ECONOMY

IIF: Relax fiscal policy in favor of faster growth

The Institute of International Finance (IIF) forecasts a Greek deficit of 8.5 percent for this year, while recommending to both the government and the troika that the country?s gross domestic product is bolstered in order to stop the recession as early as possible.

In a report on the subject of whether there is a better way for fiscal streamlining than the current program, the IIF says that the government will miss its target of a budget deficit of 7.6 percent of GDP for this year, even with the new measures it has taken over the last few days, stressing that the best way out of the crisis is through funding growth and not taxation.

The IIF goes on to propose that the eurozone and the International Monetary Fund speed up the distribution of their loans to Greece to channel more funds to the country?s economy as quickly as possible.
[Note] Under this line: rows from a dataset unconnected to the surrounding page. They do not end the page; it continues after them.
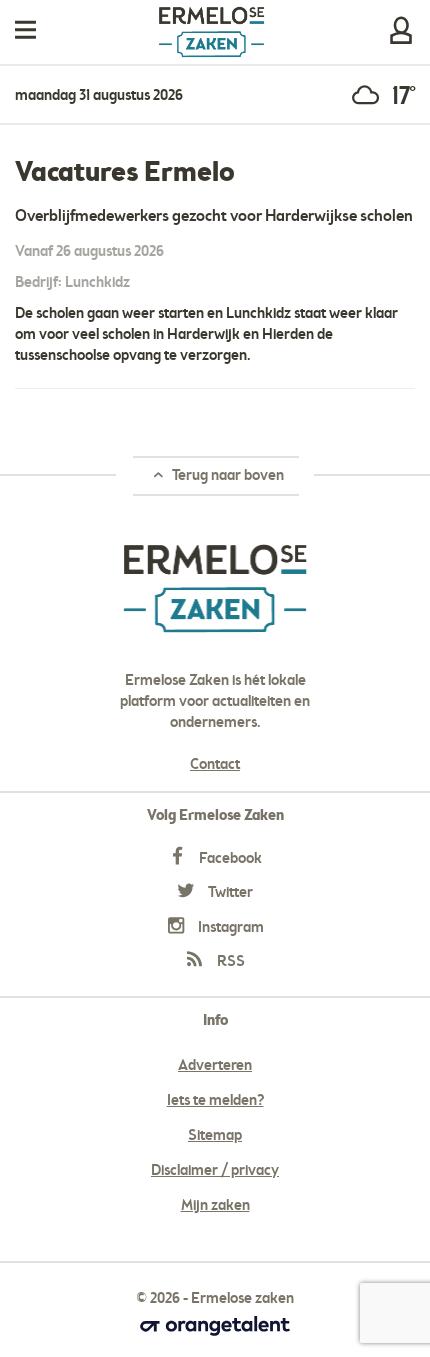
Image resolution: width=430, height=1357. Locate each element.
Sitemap (215, 1136)
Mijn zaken (401, 30)
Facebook (229, 859)
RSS (229, 962)
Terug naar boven (226, 476)
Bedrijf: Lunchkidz (72, 283)
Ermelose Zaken (211, 32)
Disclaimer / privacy (215, 1171)
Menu (25, 30)
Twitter (229, 893)
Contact (215, 765)
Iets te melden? (215, 1101)
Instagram (229, 928)
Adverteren (215, 1066)
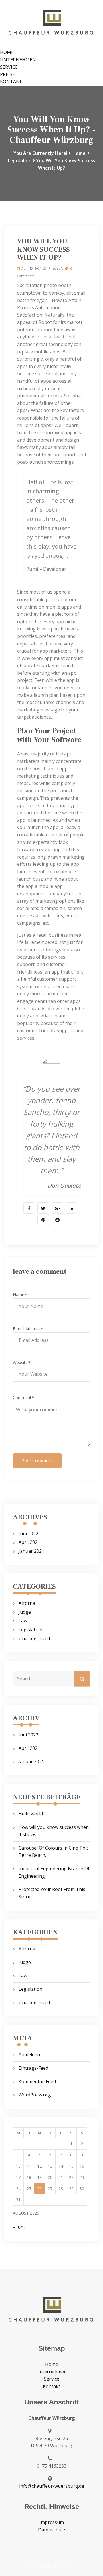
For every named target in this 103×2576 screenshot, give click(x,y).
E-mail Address (28, 1328)
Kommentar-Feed (37, 2081)
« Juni (19, 2227)
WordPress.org (35, 2095)
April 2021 (29, 1542)
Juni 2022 (28, 1533)
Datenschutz (51, 2530)
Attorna (27, 1603)
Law (23, 1620)
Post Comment (37, 1460)
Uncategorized (34, 1638)
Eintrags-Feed (33, 2068)
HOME (7, 52)
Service (51, 2379)
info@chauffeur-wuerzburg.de (51, 2486)
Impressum (51, 2522)
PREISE (7, 74)
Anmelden (29, 2054)
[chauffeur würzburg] (51, 24)
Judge (25, 1612)
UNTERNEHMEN (18, 60)
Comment (23, 1397)
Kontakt (51, 2386)
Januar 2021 (31, 1551)
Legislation (19, 160)
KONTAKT (11, 81)
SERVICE (9, 67)
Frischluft (55, 268)
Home (79, 153)
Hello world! (31, 1814)
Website (21, 1362)
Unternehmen (51, 2372)
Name (20, 1294)
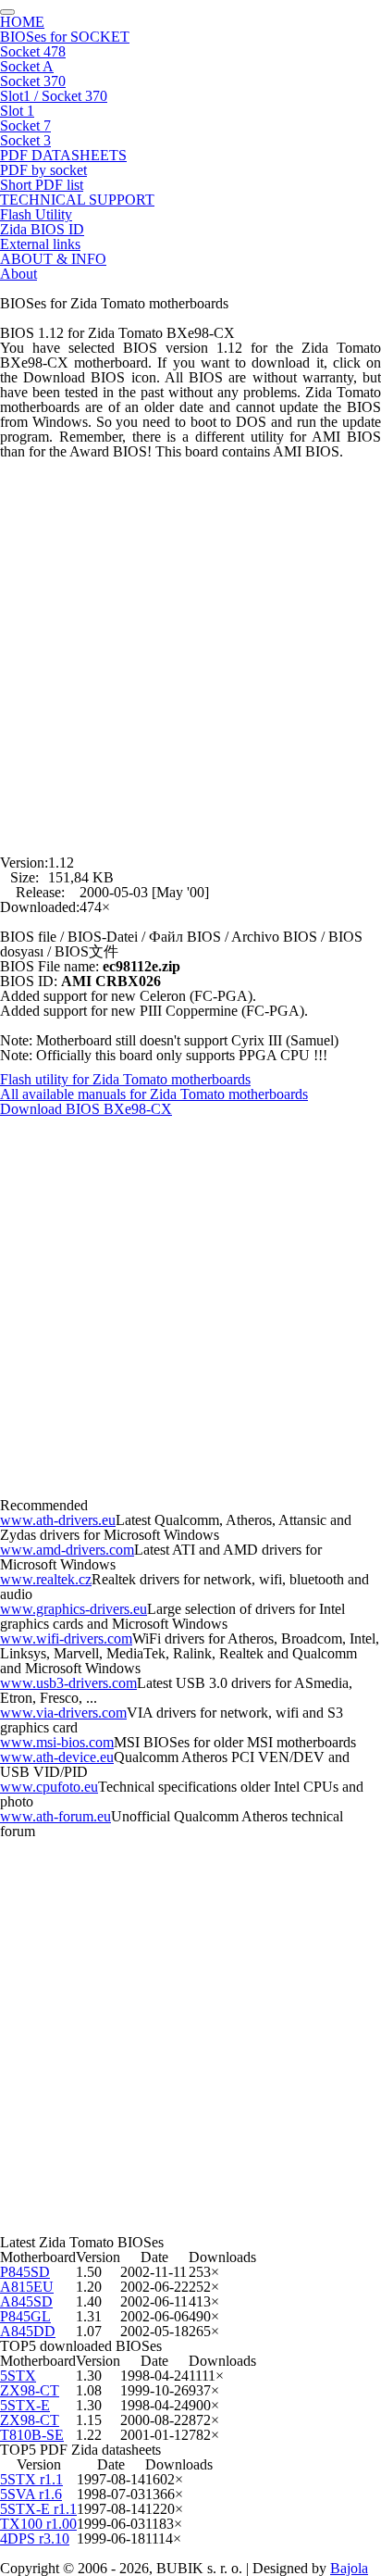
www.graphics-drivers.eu (73, 1609)
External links (40, 244)
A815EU (27, 2287)
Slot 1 (17, 111)
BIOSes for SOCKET (64, 36)
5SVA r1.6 (31, 2494)
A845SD (26, 2301)
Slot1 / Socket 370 (53, 96)
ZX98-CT (29, 2390)
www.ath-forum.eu (55, 1816)
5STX (18, 2375)
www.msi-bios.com (57, 1742)
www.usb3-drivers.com (68, 1683)
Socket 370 (33, 81)
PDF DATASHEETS (63, 155)
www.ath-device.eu (57, 1757)
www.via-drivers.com (63, 1712)
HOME (22, 22)
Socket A (27, 66)
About (18, 273)
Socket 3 (25, 140)
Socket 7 (25, 125)
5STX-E (25, 2405)
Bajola (349, 2568)
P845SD (25, 2272)
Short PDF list (41, 185)
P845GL (25, 2316)
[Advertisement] (190, 650)
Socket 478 (33, 51)
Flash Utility (36, 214)
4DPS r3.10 (34, 2538)
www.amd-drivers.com (67, 1549)
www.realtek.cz (46, 1579)
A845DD (27, 2331)
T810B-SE (32, 2435)
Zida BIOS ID (42, 229)
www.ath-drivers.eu (58, 1520)
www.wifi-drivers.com (66, 1638)
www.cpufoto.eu (49, 1786)
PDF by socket (43, 170)
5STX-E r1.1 (38, 2509)
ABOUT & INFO (53, 259)
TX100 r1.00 (38, 2524)
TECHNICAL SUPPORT (77, 199)
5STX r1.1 (31, 2479)
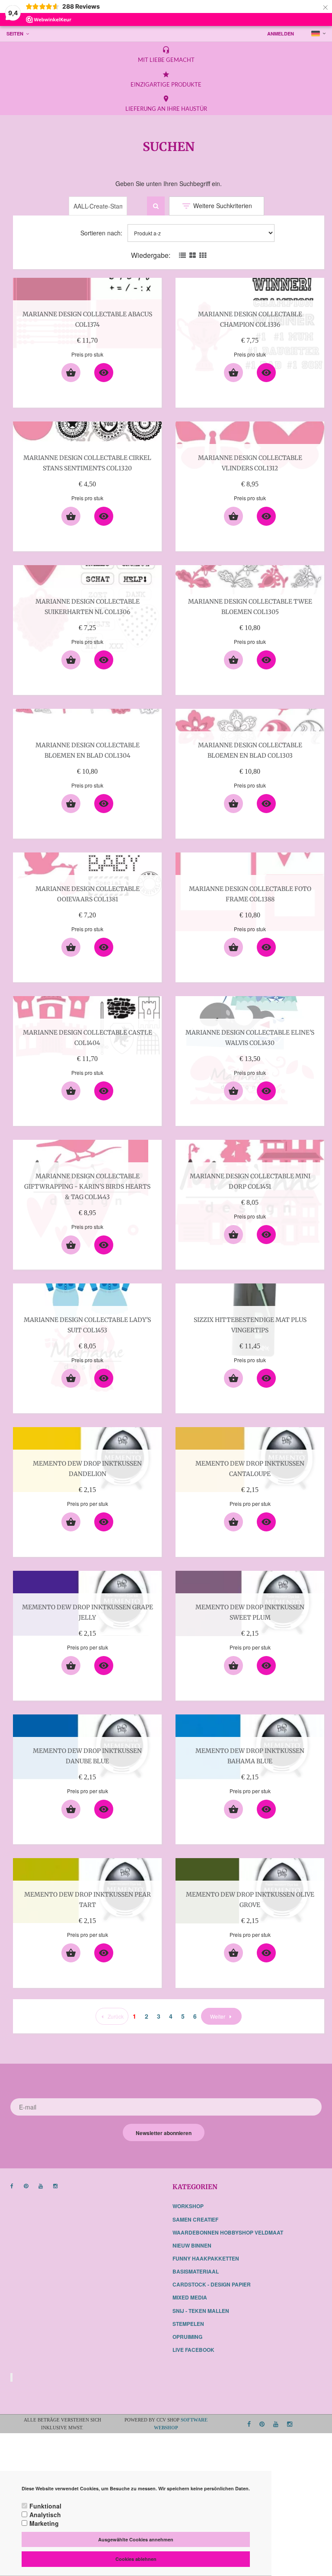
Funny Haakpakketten (205, 2258)
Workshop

The report notes the difference between planned and actual revenues and expenditures, estimating the primary deficit will overshoot the figure forecast by over 2 billion euros. This, combined with the dramatic worsening of the GDP contraction (to 5 instead of 2.6 percent), is seen leading the fiscal deficit to an increase amounting to 1 percent of GDP.

Greece has registered some significant progress in terms of reducing its deficit, the IIF acknowledges, but there are still some serious problems regarding growth. The institute, which played a key role in the July 21 eurozone agreement for Greece?s second bailout package, expects the country?s GDP to drop to 221.8 billion euros this year from 230.2 billion in 2010 and 235.1 billion in 2009. It expects the recession to continue into next year (by about 1 to 2 percent), taking GDP down to 219.3 billion euros before it starts rebounding.

To speed up an economic recovery, the IIF suggests that the troika and the government need to put aside their tight fiscal policy and start to increase the funds going to public investment from next year. It estimates that if investment grows by 2 billion euros in 2012 and capital transfer from the European Union increases by 1 billion euros, then the drop in the GDP will be contained, taking the country?s gross domestic product to 221.1 billion euros from a forecast of 219.3 billion. The results will be more evident later, as GDP will come to 230 billion euros in 2013 and 239 billion in 2014, according to the IIF.

The institute further stresses the need for the privatization of Hellenic Postbank, ATEbank, the Public Gas Corporation, the Piraeus and Thessaloniki port authorities, the Thessaloniki Water Company and railway operator TRAINOSE.